=== THE PROBLEM ===
Render the listing from the line containing "Image resolution: width=1440, height=940." through the line containing "Megumi / 滞在期間3ヶ月 (255, 641)" as a JSON list of strings, one string per line, leaving out any blank lines.

####

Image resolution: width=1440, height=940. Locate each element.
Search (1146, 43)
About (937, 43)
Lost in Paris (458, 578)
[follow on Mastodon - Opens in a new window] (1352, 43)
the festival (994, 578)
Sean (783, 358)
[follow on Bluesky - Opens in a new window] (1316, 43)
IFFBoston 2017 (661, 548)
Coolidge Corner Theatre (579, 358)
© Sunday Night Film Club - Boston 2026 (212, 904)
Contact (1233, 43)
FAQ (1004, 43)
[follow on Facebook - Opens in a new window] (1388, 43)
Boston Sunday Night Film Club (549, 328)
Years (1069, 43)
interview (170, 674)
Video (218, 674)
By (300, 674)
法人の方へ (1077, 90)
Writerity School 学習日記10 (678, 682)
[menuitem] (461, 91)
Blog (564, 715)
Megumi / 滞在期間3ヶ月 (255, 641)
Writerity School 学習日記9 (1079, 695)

####

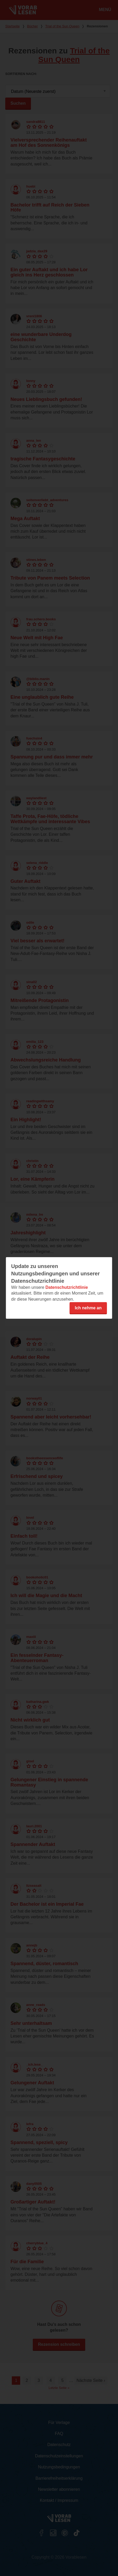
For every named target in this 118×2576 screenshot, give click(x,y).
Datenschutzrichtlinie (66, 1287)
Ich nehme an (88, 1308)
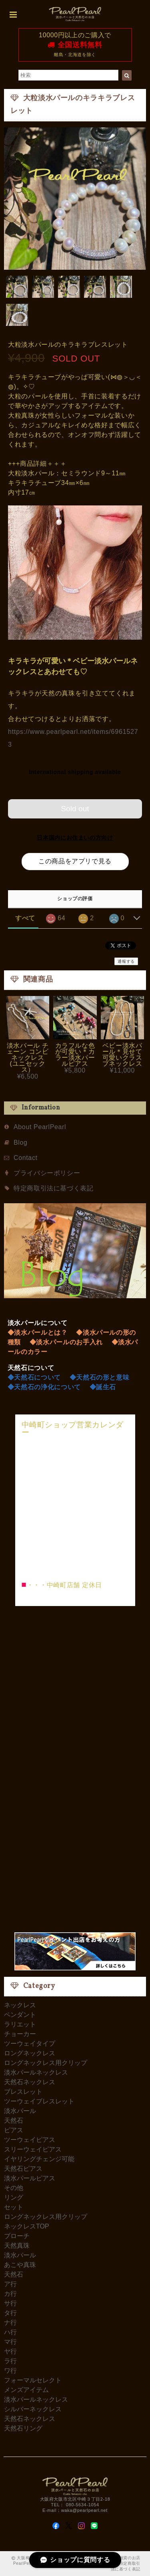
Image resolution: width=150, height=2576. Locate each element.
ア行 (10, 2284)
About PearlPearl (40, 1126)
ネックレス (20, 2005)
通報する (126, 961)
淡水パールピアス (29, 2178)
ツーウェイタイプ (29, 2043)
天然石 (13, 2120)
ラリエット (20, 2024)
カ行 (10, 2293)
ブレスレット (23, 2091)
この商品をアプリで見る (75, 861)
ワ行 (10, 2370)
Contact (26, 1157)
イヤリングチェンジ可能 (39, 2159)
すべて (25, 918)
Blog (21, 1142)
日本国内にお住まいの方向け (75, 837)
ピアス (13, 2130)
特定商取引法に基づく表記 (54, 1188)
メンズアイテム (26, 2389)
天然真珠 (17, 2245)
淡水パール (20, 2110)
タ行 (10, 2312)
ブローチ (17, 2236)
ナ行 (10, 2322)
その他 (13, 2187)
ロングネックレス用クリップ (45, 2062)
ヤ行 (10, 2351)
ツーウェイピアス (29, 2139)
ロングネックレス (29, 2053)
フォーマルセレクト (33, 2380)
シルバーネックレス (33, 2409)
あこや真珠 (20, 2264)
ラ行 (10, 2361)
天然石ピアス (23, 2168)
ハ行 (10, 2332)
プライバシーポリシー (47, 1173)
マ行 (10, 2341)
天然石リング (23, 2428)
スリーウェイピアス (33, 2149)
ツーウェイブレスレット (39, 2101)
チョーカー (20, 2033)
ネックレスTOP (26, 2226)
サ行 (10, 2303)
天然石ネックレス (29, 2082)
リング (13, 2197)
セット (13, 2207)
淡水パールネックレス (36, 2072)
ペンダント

####

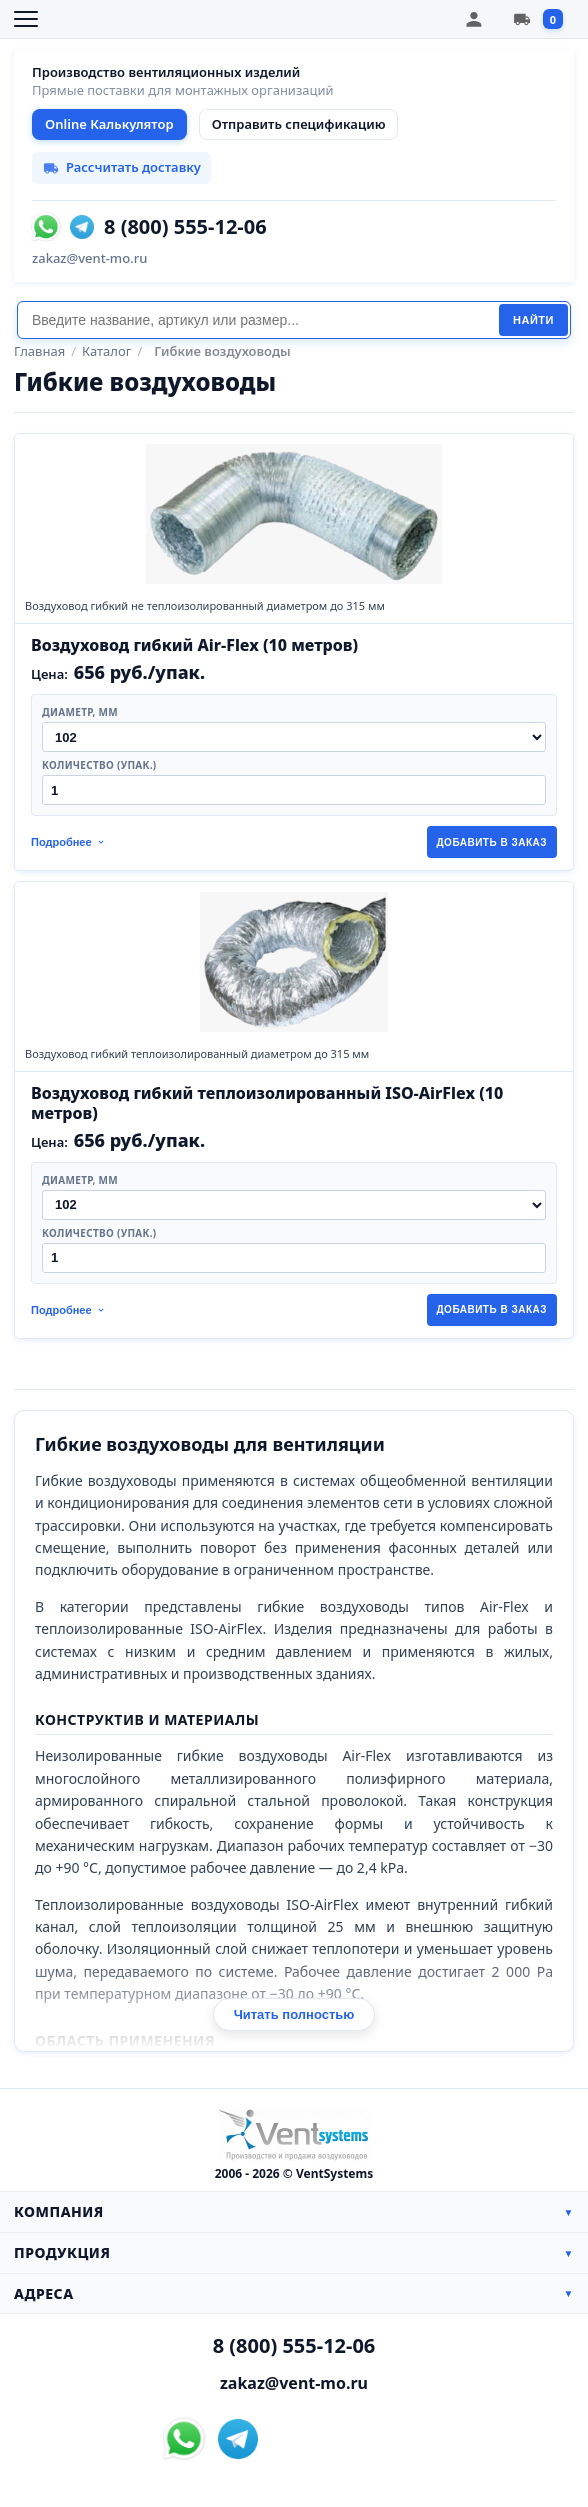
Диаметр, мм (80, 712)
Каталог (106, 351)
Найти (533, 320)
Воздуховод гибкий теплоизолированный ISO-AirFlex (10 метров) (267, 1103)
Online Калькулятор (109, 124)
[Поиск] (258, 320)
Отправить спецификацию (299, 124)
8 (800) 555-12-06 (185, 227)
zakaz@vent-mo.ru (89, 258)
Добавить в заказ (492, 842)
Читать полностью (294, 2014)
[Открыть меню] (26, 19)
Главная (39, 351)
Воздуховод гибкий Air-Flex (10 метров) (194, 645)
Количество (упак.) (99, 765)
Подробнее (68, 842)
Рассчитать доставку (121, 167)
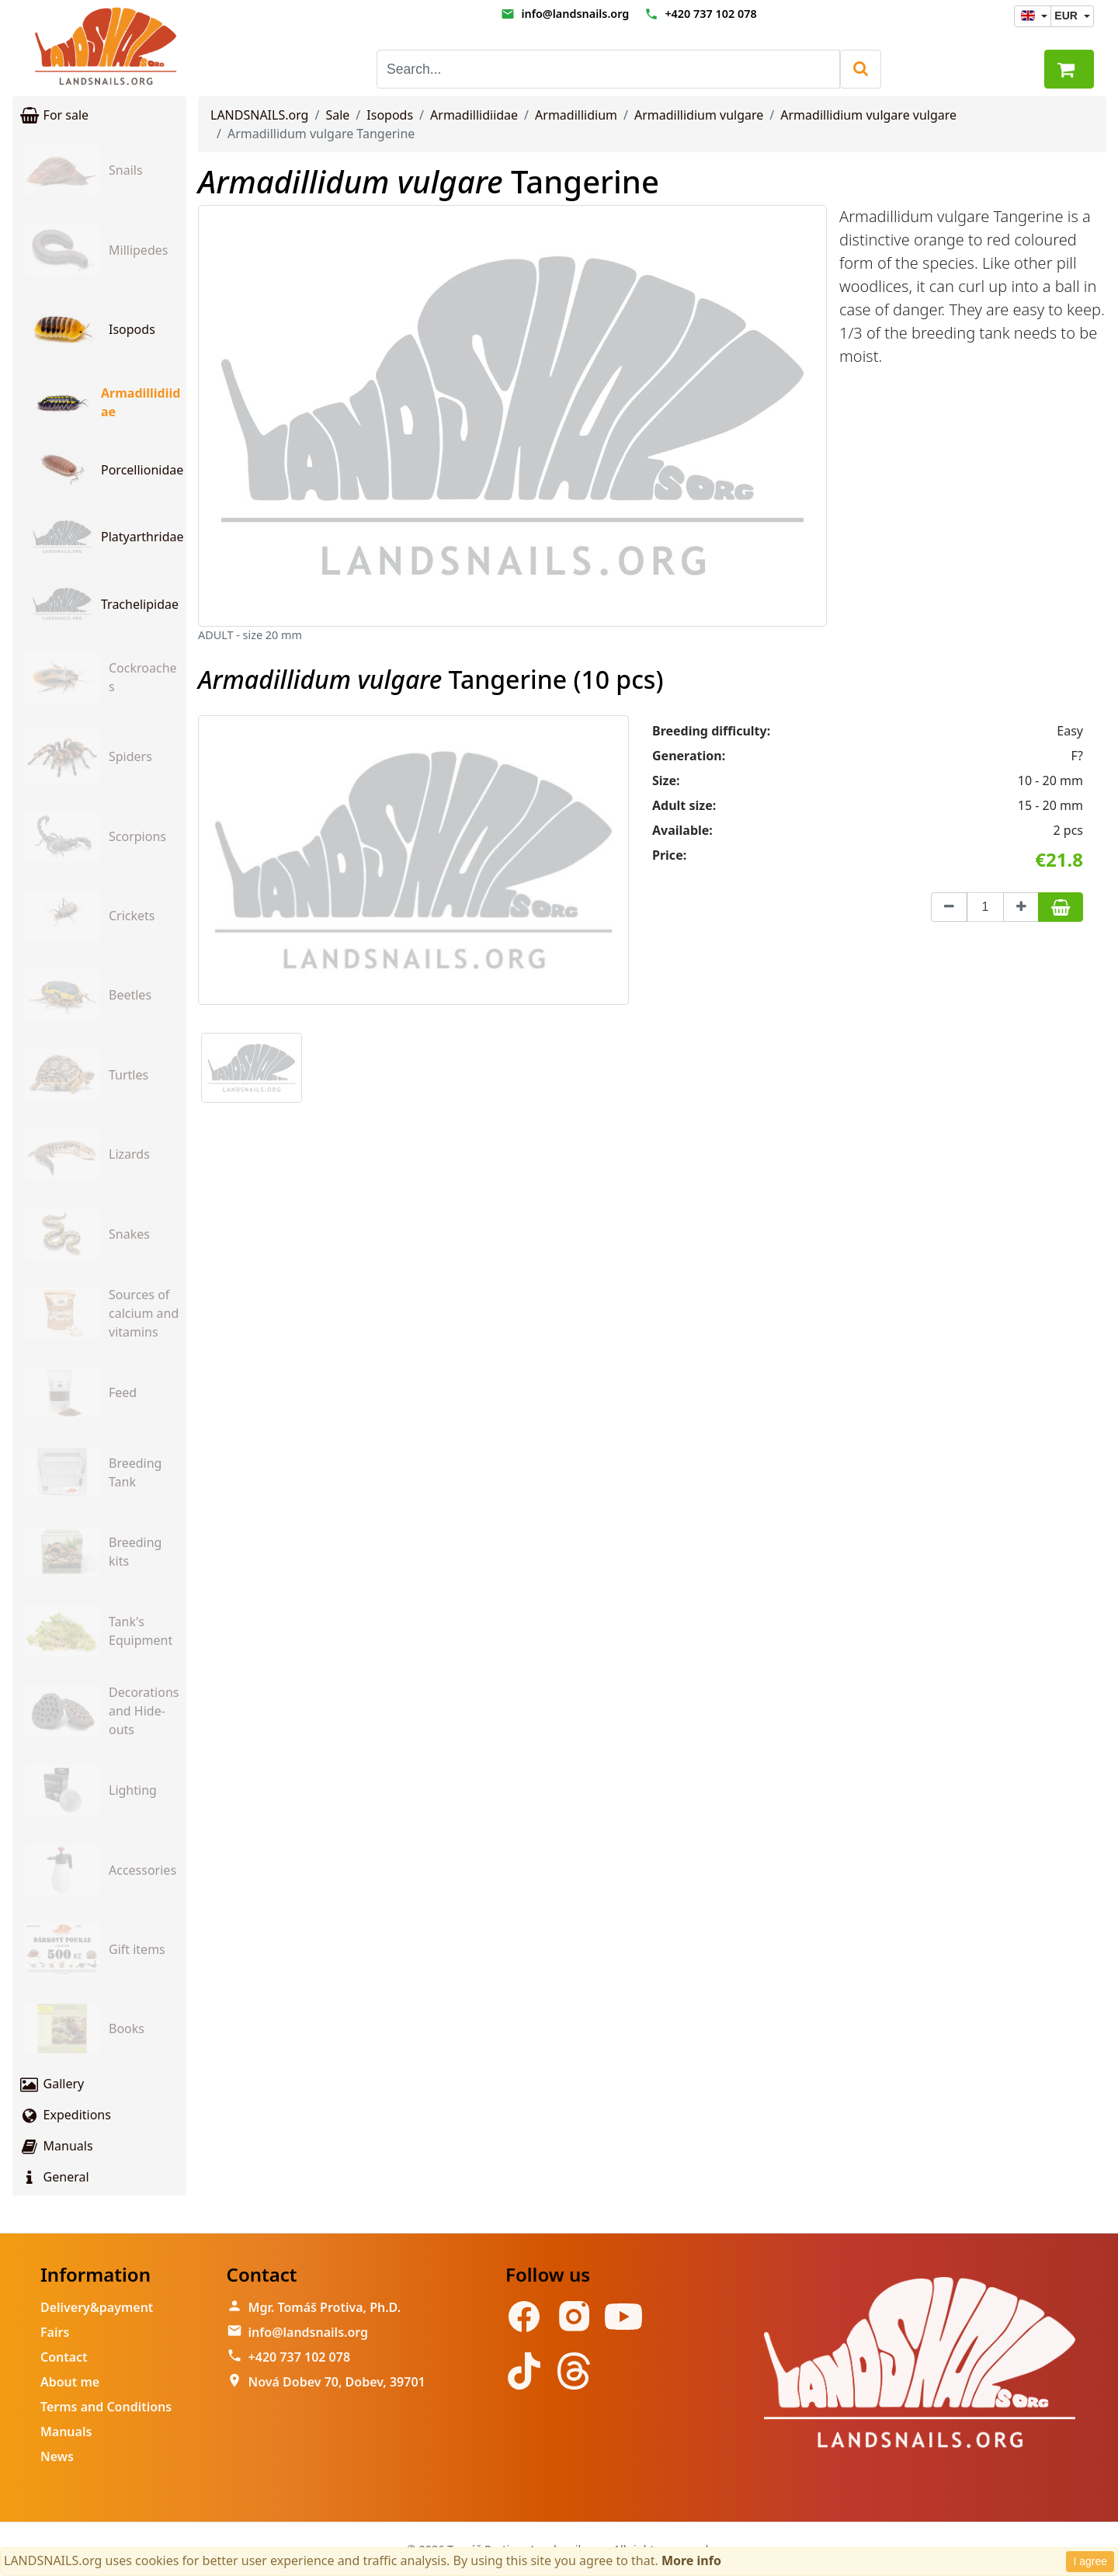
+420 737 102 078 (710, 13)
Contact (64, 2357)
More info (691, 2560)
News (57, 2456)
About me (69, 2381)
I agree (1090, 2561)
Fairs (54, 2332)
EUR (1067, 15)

####

=== PROBLEM SOLUTION ===
[
  "Image resolution: width=1440, height=940. Locate each element.",
  "Search (1146, 43)",
  "About (937, 43)",
  "Lost in Paris (458, 578)",
  "[follow on Mastodon - Opens in a new window] (1352, 43)",
  "the festival (994, 578)",
  "Sean (783, 358)",
  "[follow on Bluesky - Opens in a new window] (1316, 43)",
  "IFFBoston 2017 (661, 548)",
  "Coolidge Corner Theatre (579, 358)",
  "© Sunday Night Film Club - Boston 2026 (212, 904)",
  "Contact (1233, 43)",
  "FAQ (1004, 43)",
  "[follow on Facebook - Opens in a new window] (1388, 43)",
  "Boston Sunday Night Film Club (549, 328)",
  "Years (1069, 43)",
  "interview (170, 674)",
  "Video (218, 674)",
  "By (300, 674)",
  "法人の方へ (1077, 90)",
  "Writerity School 学習日記10 (678, 682)",
  "[menuitem] (461, 91)",
  "Blog (564, 715)",
  "Megumi / 滞在期間3ヶ月 (255, 641)"
]